Het College overweegt voorts dat – in het licht van hetgeen in rubriek 2.4.4.2 tot en met 2.4.4.7 is overwogen over de in het geding zijnde belangen bij de verplichting om diagnose-informatie op declaraties te vermelden en aan zorgverzekeraars en cliënten te verschaffen – in afwachting van het in rubriek 2.4.4.7 bedoelde onderzoek en een daarop gebaseerde hernieuwde belangenafweging door verweerster, uitmondend in een nieuw besluit op bezwaar, de belangen van appellanten, voor zover zij handelen als vrij gevestigd psychiater of psychotherapeut, bij het niet verstrekken van deze informatie zodanig zwaarwegend zijn dat deze verplichting dient te worden opgeschort. Het College zal daarom met toepassing van artikel 8:72, vijfde lid, Awb een voorlopige voorziening treffen als hierna vermeld. Het College merkt daarbij, ter voorlichting van partijen, op dat deze voorlopige voorziening de overige verplichtingen die voortvloeien uit de tariefbeschikking van 20 december 2007 onverlet laat.
Het College acht termen aanwezig om verweerster met toepassing van artikel 8:75 Awb te veroordelen in de proceskosten van appellanten sub 2, 4 en 7, ter zake van de door hen gemaakte kosten van beroepsmatig verleende rechtsbijstand. Deze zijn met inachtneming van het Besluit proceskosten bestuursrecht voor appellanten sub 2 vastgesteld op € 644,- (één punt voor het indienen van het beroepschrift en één punt voor het verschijnen ter zitting, tegen een waarde van € 322,- per punt) en voor appellanten sub 4 en 7 gezamenlijk op € 644,- (één punt voor het indienen van het beroepschrift en één punt voor het verschijnen ter zitting, tegen een waarde van € 322,- per punt).

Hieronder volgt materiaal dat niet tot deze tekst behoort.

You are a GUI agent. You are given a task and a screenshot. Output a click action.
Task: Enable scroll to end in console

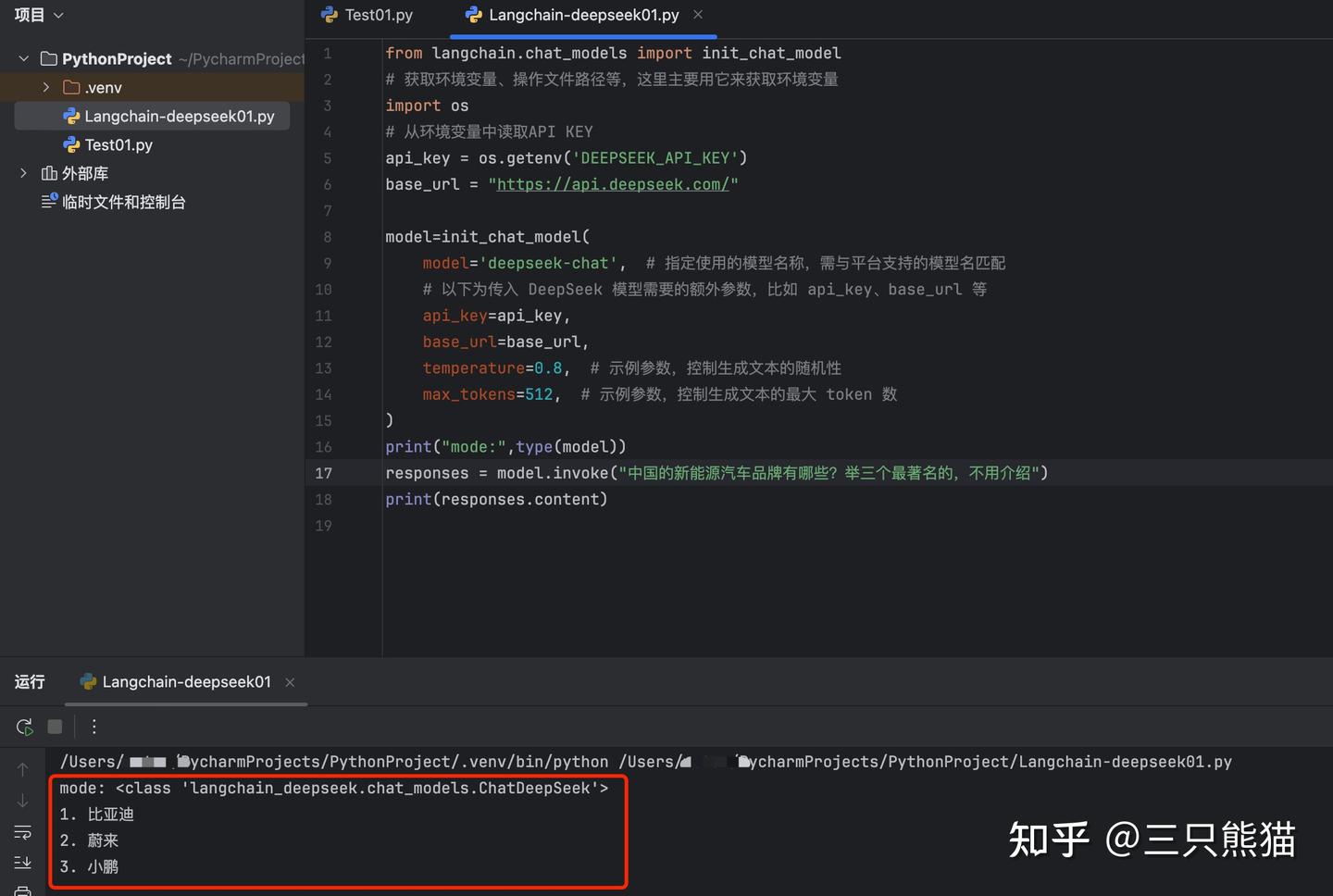(23, 862)
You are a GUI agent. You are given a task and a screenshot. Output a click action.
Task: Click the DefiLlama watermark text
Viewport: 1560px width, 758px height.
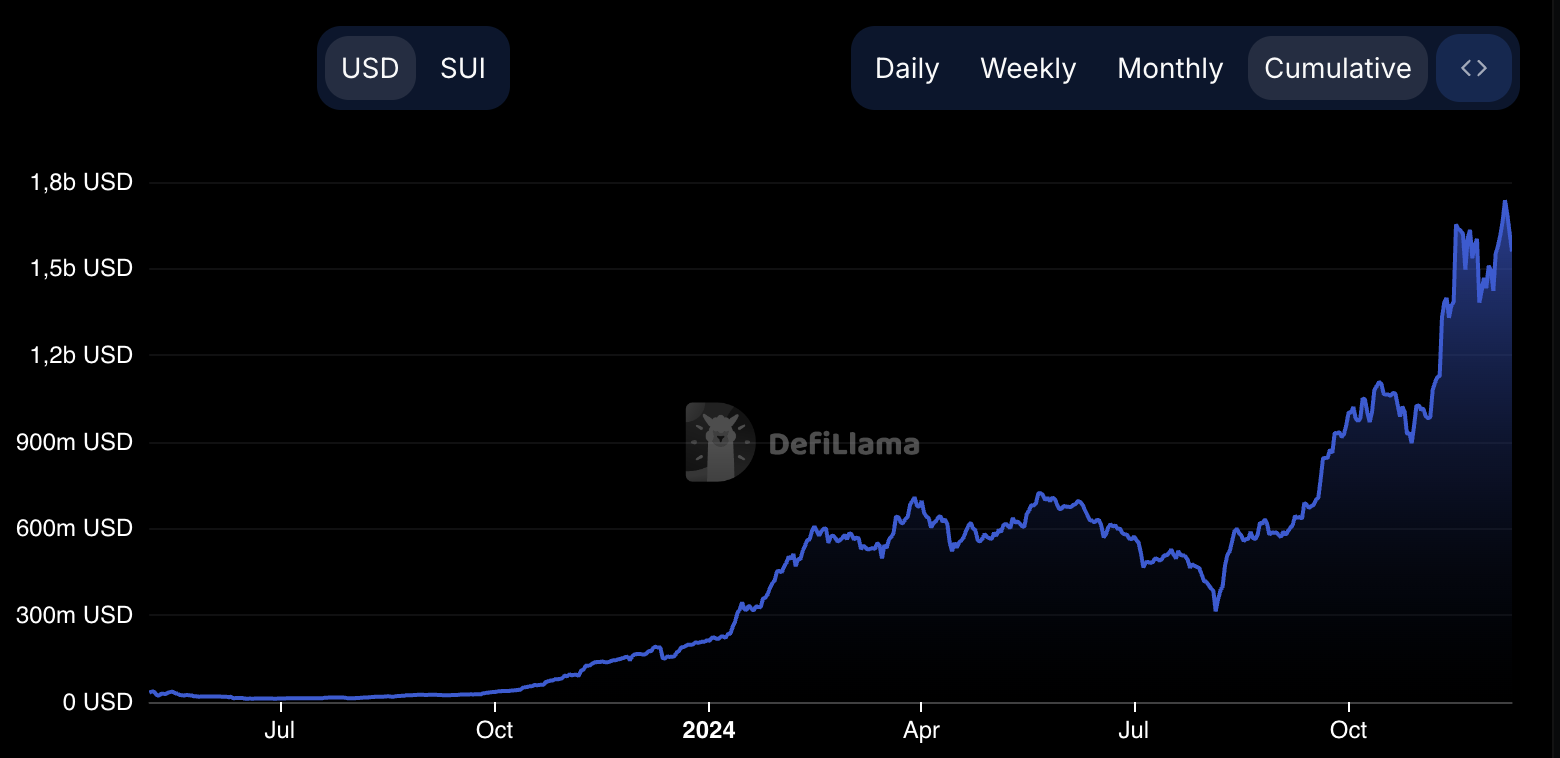click(844, 443)

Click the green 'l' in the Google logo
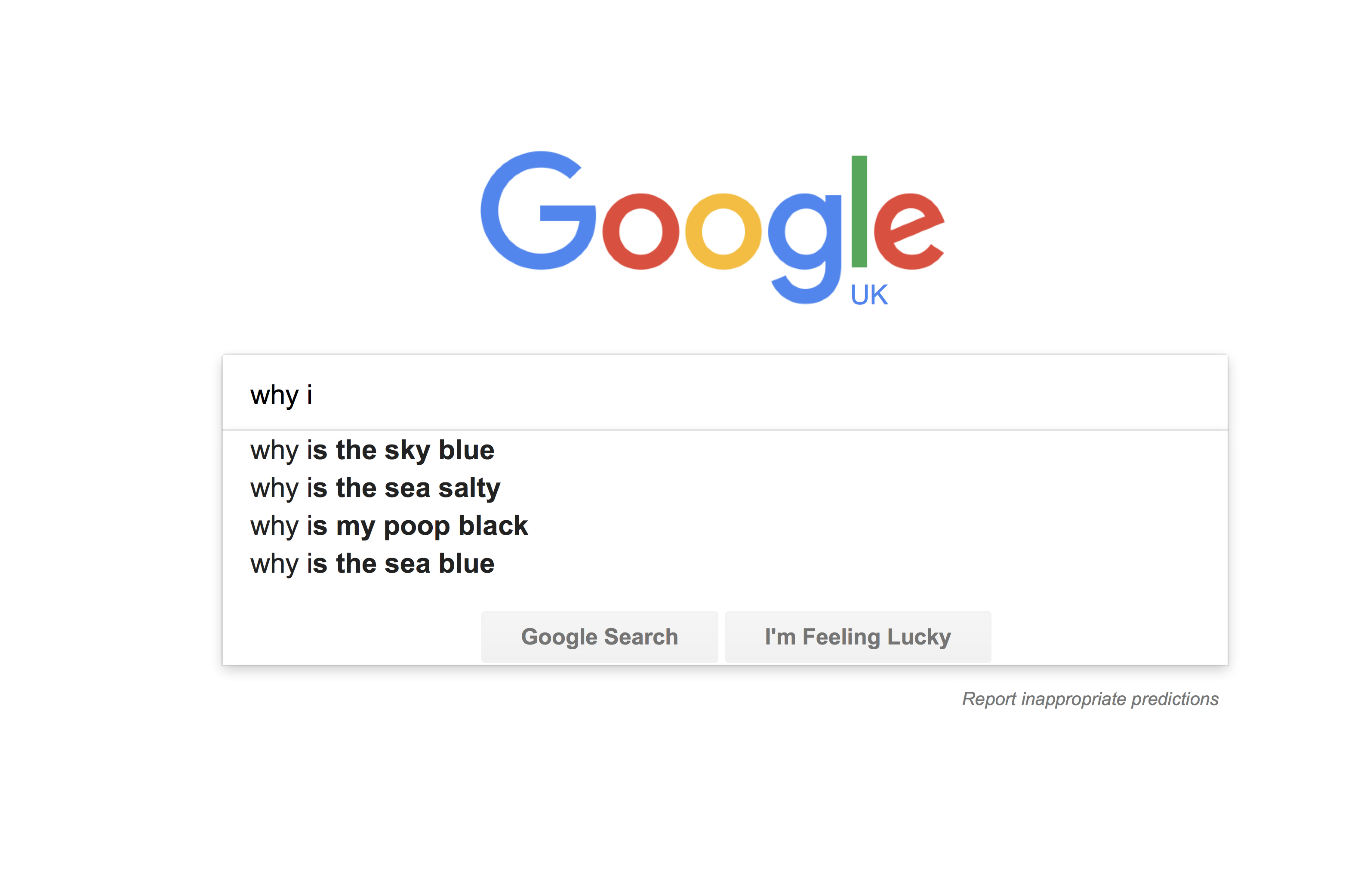pos(859,211)
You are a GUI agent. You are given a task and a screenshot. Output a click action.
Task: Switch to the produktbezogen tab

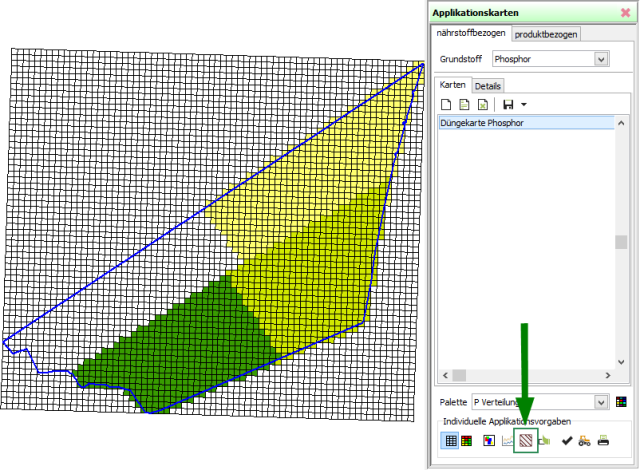coord(546,34)
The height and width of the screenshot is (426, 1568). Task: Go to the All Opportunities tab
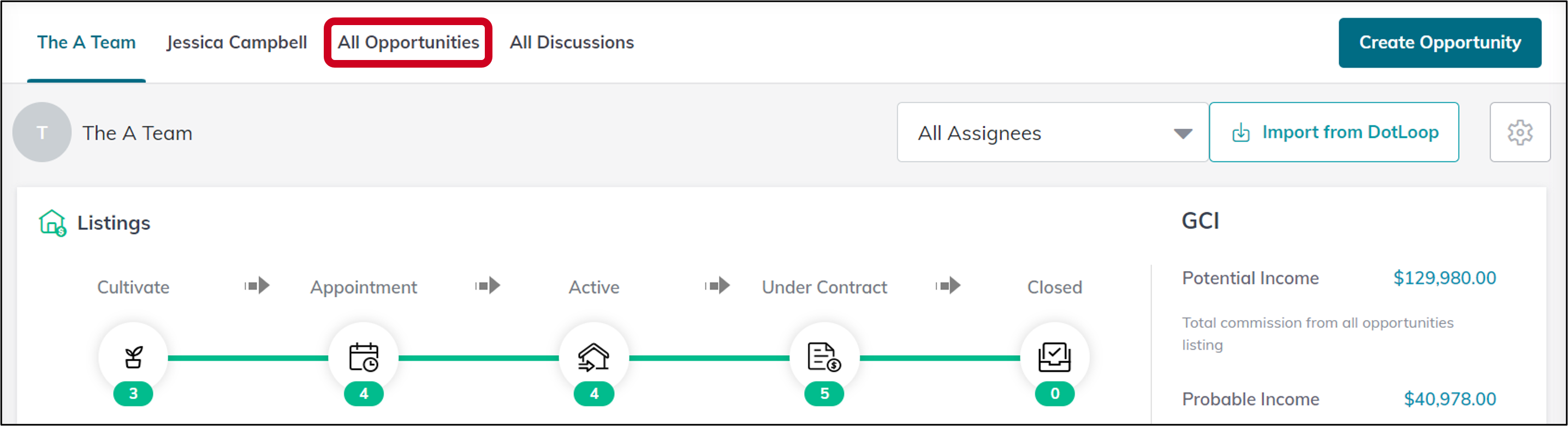click(408, 43)
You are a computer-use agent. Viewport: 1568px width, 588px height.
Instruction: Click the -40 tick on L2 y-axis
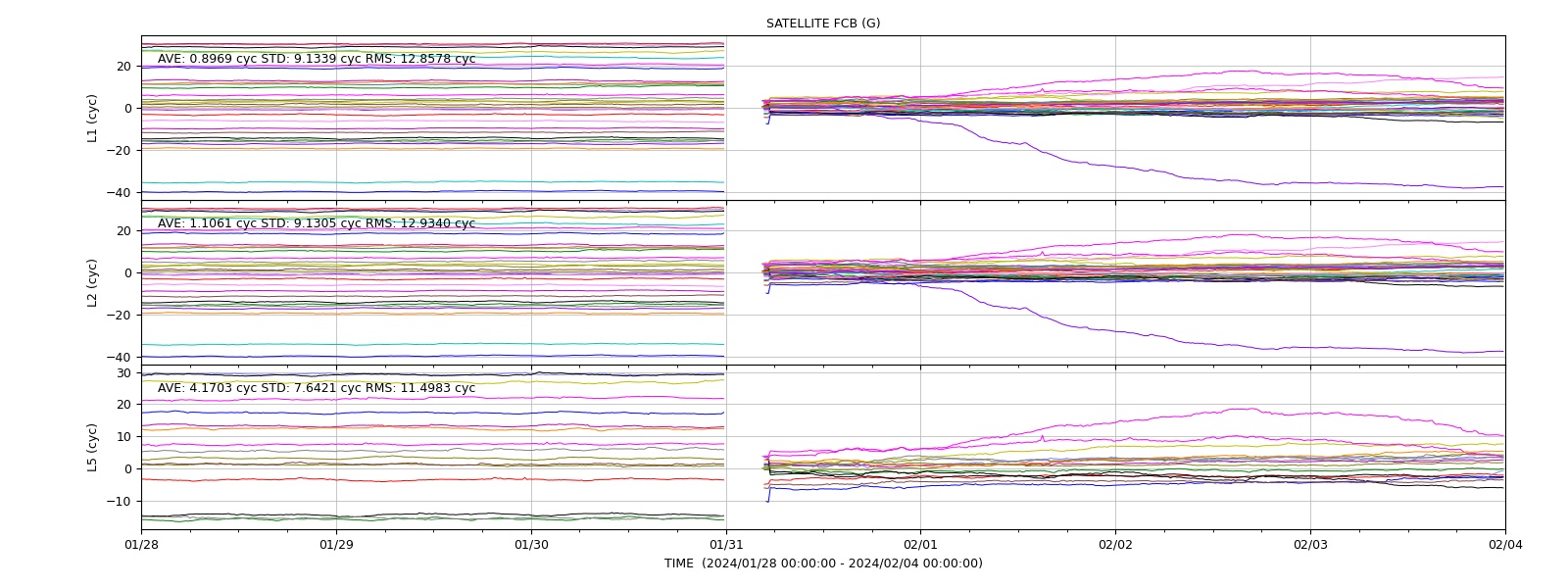coord(121,357)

Daarnaast dient het door appellanten betaalde griffierecht te worden vergoed.
4. De beslissing
Het College
- verklaart de beroepen gegrond;
- vernietigt het besluit van verweerster van 7 augustus 2008;
- draagt verweerster op een nieuw besluit te nemen met inachtneming van deze uitspraak;
- treft de voorlopige voorziening dat voor appellanten, voor zover zij handelen als vrij gevestigde psychiater of
psychotherapeut, de uit de tariefbeschikking van 20 december 2007 voortvloeiende verplichting om de in artikel 6.6 en 6.7
van de Regeling Declaratiebepalingen DBC-GGZ bedoelde diagnose-informatie en lekenomschrijving op declaraties te
vermelden en aan zorgverzekeraars en cliënten te verstrekken, wordt geschorst tot zes weken na het nemen van een
nieuw besluit op bezwaar;
- veroordeelt verweerster in de proceskosten van appellanten sub 2 tot een bedrag van € 644,- (zegge:
zeshonderdvierenveertig euro) en de proceskosten van appellanten sub 4 en 7 tot een bedrag van, gezamenlijk, € 644,-
(zegge: zeshonderdvierenveertig euro);
- bepaalt dat verweerster aan appellanten het door hen betaalde griffierecht ad € 145,- (zegge: honderdvijfenveertig euro)
voor appellanten sub 1, 3, 5, 6 en 8, en € 288,- (zegge: tweehonderdachtentachtig euro) voor appellanten 2, 4 en 7,
vergoedt.
Aldus gewezen door mr. B. Verwayen, mr. M. van Duuren en mr. E. Dijt, in tegenwoordigheid van mr. A. Bruining als griffier, en uitgesproken in het openbaar op 2 augustus 2010.